**Document passage**
View Full Version : Order of linear algebra in GLSL

Descenterace

03-14-2004, 06:51 AM

DirectX had a funny way of dealing with this. I wonder if OGL is the same...

Are vectors in OGL and GLSL column or row vectors?

For instance, usually:

/ 1 2 0 2 \ / 1 \ / 1*1 + 2*2 + 4*0 + 3*2 \

| 3 0 1 3 | | 2 | = | 1*3 + 2*0 + 4*1 + 3*3 |

| 5 6 1 0 | | 4 | | 1*5 + 2*6 + 4*1 + 3*0 |

\ 1 0 0 2 / \ 3 / \ 1*1 + 2*0 + 4*0 + 3*2 /

but if GLSL is treating vectors as row vectors then most of the short cuts I've prepared suddenly go out the window. DX used column vectors in C++ and row vectors in shaders, so it was necessary to pass the inverse transpose model-view-projection matrix to the shader. I really hope OGL doesn't do anything similar.

If I multiply a vector by a matrix, will GLSL treat it as the same operation as multiplying a matrix by a vector? Or does it not care about premultiplication and postmultiplication?

Corrail

03-14-2004, 08:20 AM

In GLSL you can use both:

gl_Position = gl_Vertex * gl_ModelViewProjectionMatrix;

gl_Position = gl_ModelViewProjectionMatrix * gl_Vertex;

In the first example gl_Vertex is threated as a row vector. In the second example gl_Vertex is a row vector.

But because OGL uses row vectors the second example is quite faster!

Relic

03-15-2004, 06:28 AM

You got a typo in the second sentence and the last statement is completely wrong.

matrix * vector in math terminology is multiplying row * column, means vector is a column vector as all vectors in OpenGL.

Matrices are downloaded in column-major order which makes OpenGL different from C notations.

The performance should be the same because you need four instructions for both of the above calculations.

Corrail

03-15-2004, 09:29 AM

You got a typo in the second sentence and the last statement is completely wrong.

Damn... *knockmyheadonthetable*

Thanks a lot for correcting me!

Descenterace

03-15-2004, 11:45 AM

Thanks for clarifying. I've done a few expansions on paper too and it's becoming a lot clearer now.

**Challenge A**
Condense the paragraph in the GLSL vector-order thread that begins "but if GLSL is treating vectors as row vectors" into a short bulleted list that keeps its main facts.
**Challenge B**
Extend the GLSL vector-order thread with the post that comes after its final reply.

**Recorded information**
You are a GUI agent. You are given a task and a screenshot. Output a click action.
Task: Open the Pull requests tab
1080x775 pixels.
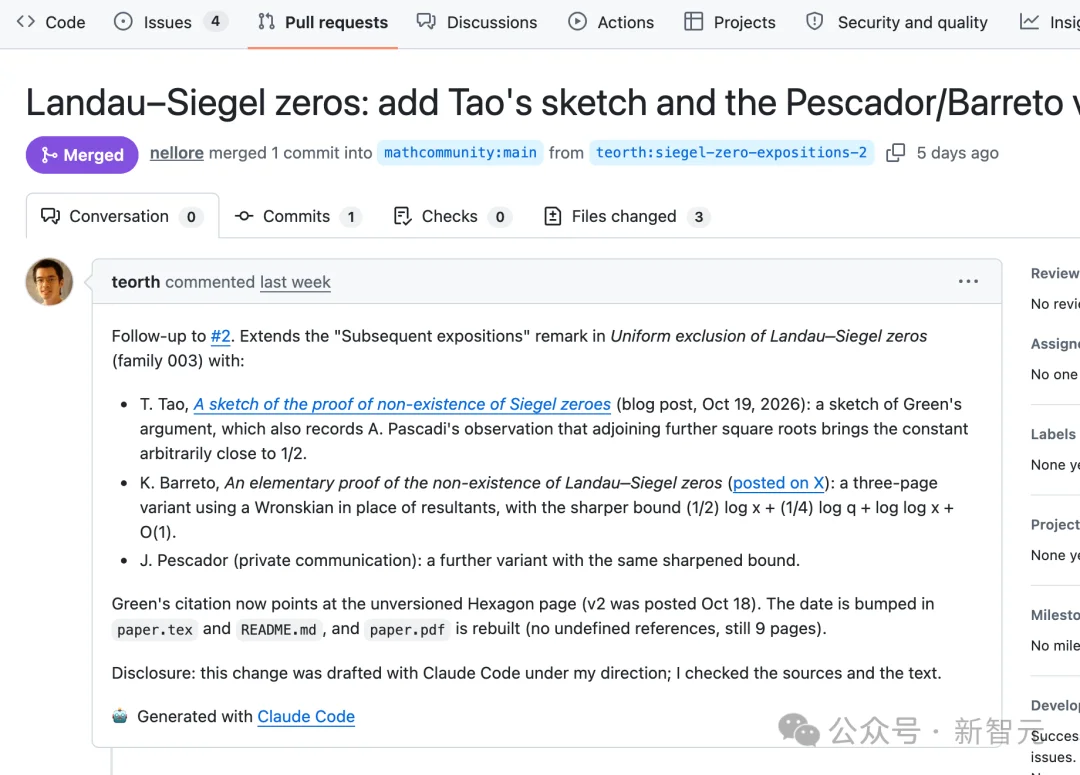(322, 22)
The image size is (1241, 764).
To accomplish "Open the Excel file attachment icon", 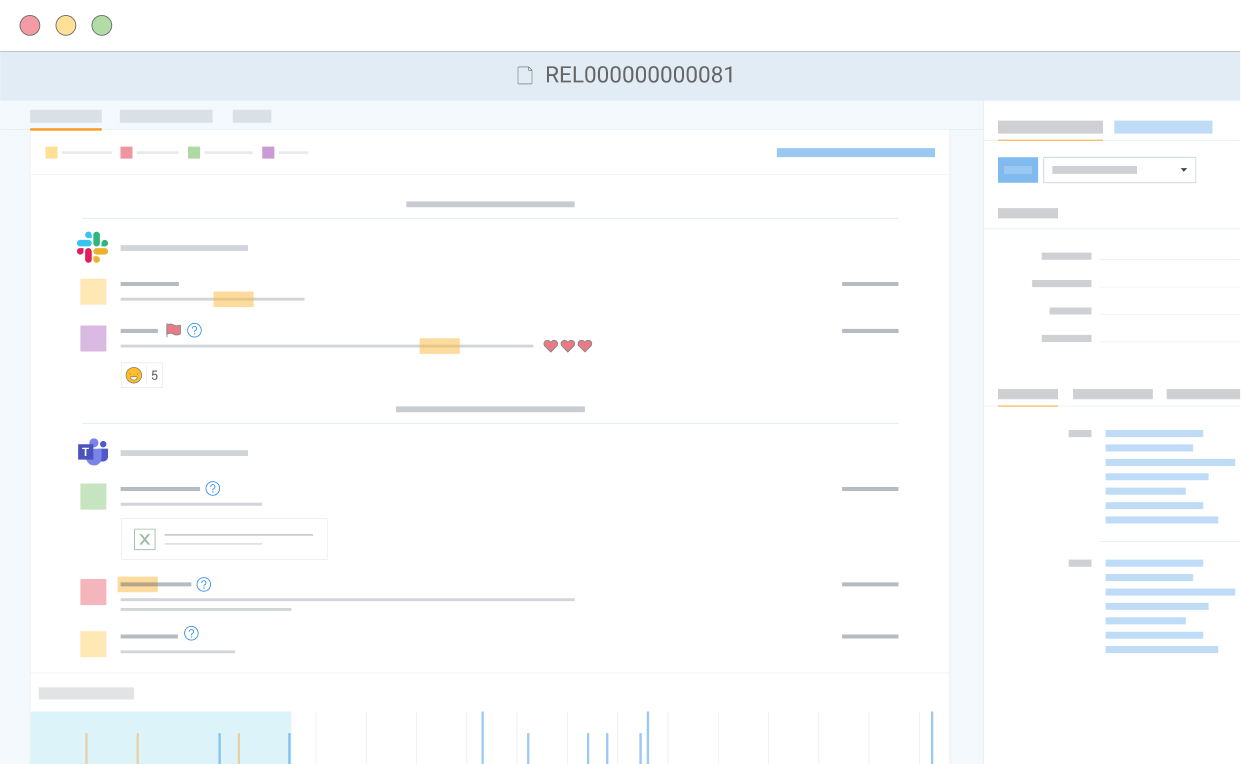I will (x=145, y=539).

**Exercise output A**
- If GLSL treats vectors as row vectors, most of the shortcuts the poster prepared no longer work.
- DX used column vectors in C++ but row vectors in shaders.
- Because of that, the inverse transpose model-view-projection matrix had to be passed to the shader.
- The poster hopes OGL does not do anything similar.

**Exercise output B**
How much overhead is associated with switching Shaders? My skysphere renderer is using one Shader for sky, one for planets, and one for planet rings. Will switching between these (as little as possible, mind you) incur a great deal of overhead and, more importantly, do I have to set up Projection and Camera matrices again after changing Shaders?

V-man

03-16-2004, 06:54 PM

If I multiply a vector by a matrix, will GLSL treat it as the same operation as multiplying a matrix by a vector? Or does it not care about premultiplication and postmultiplication?

Just to be clear

vector * matrix != matrix * vector

If this is the case with D3D, then it's broken.

For transforming the vertex into clipspace, you do

gl_Position = gl_ModelViewProjectionMatrix * gl_Vertex;

There is some significant overhead. If you can avoid redundent switches by reordering how you render, it would be better.

Projection and Modelview (Camera?) are uniforms and they belong to the state engine.

They don't change unless you change them.

Changing shaders or anything else doesn't change them.

Descenterace

03-16-2004, 11:46 PM

I don't think D3D Shaders let you choose which order you multiply in anyway. I haven't used the DirectX HLSL. DX Shader Assembly has an m4x4 instruction, which only allows you to multiply vector * matrix. And this has just answered my eternal question: why do DirectX Shaders need the Inverse Transpose Model-View-Projection matrix...

Answer: DirectX Shader handling is broken.

Corrail

03-17-2004, 06:24 AM

Originally posted by Descenterace:

...why do DirectX Shaders need the Inverse Transpose Model-View-Projection matrix...

Because tranforming normals can cause problems if you multiply a normal with the Model-View Matrix:

For example take the matrix:

(1 0 0 0)

(0 2 0 0)

(0 0 2 0)

(0 0 0 1)

if you multiply a normal with that matrix the normal isn't correct transformed. The inverse-transpose Model-View Matrix handels that (this matrix is also call normal matrix in GLSL).

V-man

03-17-2004, 06:40 AM

"m4x4 instruction"

They can always change the compiler so that it handles both cases. The problem is that you would need the transpose.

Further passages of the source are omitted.